* Begin DATA IN THIS EXERCISE *

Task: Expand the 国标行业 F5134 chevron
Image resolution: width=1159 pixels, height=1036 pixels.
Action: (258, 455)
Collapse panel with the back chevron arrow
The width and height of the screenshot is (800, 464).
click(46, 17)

* End DATA IN THIS EXERCISE *

## YOUR GOAL
Copy these lines out again without any changes.

## REPLY TO THE EXERCISE
Task: Expand the 国标行业 F5134 chevron
Image resolution: width=1159 pixels, height=1036 pixels.
Action: (258, 455)
Collapse panel with the back chevron arrow
The width and height of the screenshot is (800, 464).
click(46, 17)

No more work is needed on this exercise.